Americans observe Hispanic Heritage Month from September 15 to October 15. They celebrate the histories, cultures and contributions of American citizens whose ancestors came from Spain, the Caribbean, Central and South America. The observation began in 1968 as Hispanic Heritage Week under President Lyndon Johnson. Ronald Reagan expanded it in 1988 to cover a 30 day period starting on September 15 and ending on October 15. We will take some time to focus on each country and their early banknote history, starting with Costa Rica.

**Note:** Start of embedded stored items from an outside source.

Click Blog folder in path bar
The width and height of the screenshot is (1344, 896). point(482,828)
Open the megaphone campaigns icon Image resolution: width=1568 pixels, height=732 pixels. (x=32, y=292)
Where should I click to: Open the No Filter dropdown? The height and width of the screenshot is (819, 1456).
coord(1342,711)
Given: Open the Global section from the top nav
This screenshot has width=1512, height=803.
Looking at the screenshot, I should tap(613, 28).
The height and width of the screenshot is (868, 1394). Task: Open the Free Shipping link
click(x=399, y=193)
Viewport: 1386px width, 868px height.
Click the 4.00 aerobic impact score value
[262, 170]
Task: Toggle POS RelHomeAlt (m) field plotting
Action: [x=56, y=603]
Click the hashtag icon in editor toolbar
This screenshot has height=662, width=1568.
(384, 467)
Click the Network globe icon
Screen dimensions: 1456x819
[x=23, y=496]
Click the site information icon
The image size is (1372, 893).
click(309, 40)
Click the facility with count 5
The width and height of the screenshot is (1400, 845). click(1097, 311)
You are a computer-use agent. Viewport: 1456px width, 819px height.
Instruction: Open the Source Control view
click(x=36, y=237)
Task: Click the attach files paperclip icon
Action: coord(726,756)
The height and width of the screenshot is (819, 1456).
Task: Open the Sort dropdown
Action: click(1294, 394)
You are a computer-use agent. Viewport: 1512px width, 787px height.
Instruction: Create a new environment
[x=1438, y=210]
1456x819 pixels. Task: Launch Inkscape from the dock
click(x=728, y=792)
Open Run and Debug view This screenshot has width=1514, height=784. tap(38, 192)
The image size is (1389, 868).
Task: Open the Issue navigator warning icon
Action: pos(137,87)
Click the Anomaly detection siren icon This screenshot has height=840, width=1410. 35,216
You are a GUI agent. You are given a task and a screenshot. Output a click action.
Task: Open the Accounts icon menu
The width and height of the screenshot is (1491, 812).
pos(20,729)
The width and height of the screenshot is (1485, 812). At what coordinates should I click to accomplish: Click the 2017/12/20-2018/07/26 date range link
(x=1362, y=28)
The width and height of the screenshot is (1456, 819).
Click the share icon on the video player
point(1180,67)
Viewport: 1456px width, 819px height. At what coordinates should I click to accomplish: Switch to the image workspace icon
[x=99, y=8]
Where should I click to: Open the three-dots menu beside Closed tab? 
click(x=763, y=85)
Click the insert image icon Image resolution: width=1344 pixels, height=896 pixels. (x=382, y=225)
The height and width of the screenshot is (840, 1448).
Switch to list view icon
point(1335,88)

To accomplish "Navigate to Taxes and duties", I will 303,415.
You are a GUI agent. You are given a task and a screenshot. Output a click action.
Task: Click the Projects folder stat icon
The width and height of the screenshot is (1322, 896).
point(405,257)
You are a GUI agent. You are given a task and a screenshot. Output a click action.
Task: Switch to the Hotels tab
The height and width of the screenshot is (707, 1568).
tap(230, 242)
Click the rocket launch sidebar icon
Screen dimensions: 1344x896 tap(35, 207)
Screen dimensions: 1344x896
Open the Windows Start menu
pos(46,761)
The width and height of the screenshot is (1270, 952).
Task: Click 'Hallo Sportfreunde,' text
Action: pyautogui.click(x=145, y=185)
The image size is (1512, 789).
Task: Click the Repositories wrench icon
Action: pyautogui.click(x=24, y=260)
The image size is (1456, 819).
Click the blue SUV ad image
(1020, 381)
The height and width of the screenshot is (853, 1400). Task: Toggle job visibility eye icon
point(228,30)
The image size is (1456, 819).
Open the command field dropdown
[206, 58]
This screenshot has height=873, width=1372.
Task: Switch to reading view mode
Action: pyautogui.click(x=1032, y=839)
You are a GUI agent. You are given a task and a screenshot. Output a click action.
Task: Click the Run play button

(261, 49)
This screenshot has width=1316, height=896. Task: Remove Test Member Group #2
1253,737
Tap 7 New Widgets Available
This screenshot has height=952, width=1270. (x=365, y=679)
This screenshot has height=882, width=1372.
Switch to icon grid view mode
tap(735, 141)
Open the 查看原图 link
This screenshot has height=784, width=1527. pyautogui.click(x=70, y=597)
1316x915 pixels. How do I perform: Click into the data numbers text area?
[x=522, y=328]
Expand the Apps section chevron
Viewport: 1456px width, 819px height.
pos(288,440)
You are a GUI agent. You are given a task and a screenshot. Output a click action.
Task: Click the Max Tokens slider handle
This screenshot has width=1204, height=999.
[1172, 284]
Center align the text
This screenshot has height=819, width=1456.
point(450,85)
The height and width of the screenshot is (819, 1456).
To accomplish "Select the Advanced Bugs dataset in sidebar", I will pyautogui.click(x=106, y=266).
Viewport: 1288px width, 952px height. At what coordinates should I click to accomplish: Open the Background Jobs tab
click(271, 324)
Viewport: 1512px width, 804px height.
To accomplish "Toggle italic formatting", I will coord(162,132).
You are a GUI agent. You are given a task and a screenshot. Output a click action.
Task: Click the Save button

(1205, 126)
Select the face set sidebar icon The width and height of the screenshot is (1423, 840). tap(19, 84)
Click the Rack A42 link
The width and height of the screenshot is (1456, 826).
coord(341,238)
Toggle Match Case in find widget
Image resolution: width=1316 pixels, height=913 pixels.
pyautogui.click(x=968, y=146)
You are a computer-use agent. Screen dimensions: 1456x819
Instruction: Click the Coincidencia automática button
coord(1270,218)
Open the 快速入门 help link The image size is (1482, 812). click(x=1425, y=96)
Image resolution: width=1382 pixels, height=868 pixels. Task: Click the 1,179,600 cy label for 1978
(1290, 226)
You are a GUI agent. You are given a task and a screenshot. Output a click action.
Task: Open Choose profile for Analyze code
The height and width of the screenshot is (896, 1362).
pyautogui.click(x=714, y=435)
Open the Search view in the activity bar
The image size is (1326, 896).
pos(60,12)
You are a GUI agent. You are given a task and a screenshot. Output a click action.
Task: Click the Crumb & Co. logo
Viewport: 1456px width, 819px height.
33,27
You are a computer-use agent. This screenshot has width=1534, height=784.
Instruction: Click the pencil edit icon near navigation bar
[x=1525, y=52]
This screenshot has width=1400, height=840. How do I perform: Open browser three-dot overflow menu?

While many celebrations of ancestry in the US cover a calendar month, the choice to begin and end mid-month was chosen to cover significant national independence days in September. Also to include Columbus Day which commemorates the European entry into the region. Here are critical dates during the month’s long celebration:
- 15 of September – Costa Rica, El Salvador, Guatemala, Honduras and Nicaragua Independence
- 16 of September – Mexico Independence
- 18 of September – Chile Independence
- 12 of October – Columbus Day
Similar to the US, much of Central America declared its independence from its European overlords. However, they did not achieve true independence for many years after that. Such is the case for Costa Rica which along with Mexico and much of Spanish controlled Central America declared its independence in September 1821. Full independence did not occur until 1838.
Costa Rica Banknote Design
Costa Rica did not have its own banknotes until 1864. As a result, four private banks, the Banco Anglo Costarricense, the Banco Comercial de Costa Rica, the Banco de Costa Rica and the Banco Mercantil de Costa Rica, issued notes between 1864 and 1917. From 1914 to 1950, several national banks were ultimately replaced by the Central Bank of Costa Rica. BANCO CENTRAL DE COSTA RICA is seen on all banknotes that are issued by the government’s central bank.
The early banknotes (1951 – 1967) designs are very US Dollar looking. The American Banknote Company printed them. Portraits of leaders are printed on the front of a monochromatic front and reverse sides, with security designs. In 1968, Colones banknotes became much more colorful and interesting cultural and natural themes. De La Rue became the preferred printer at that time. These design concepts and colors remained pretty stable through 2009 when the country began a transition to much more colorful polymer banknotes.
Also, there is an interesting banknote to highlight. In 90’s Costa Rica introduced a high denomination 5,000 Colones banknote that was a significant departure from the design of all other currency in circulation. For instance, It did not have a portrait on the front. Rather the design showed aspects of local culture. On the back there is a jungle scene with lots of attention to detail. In conclusion, it is a very attractive design. Also, it aligns very well with the country’s portrayal as a rain forest vacation destination.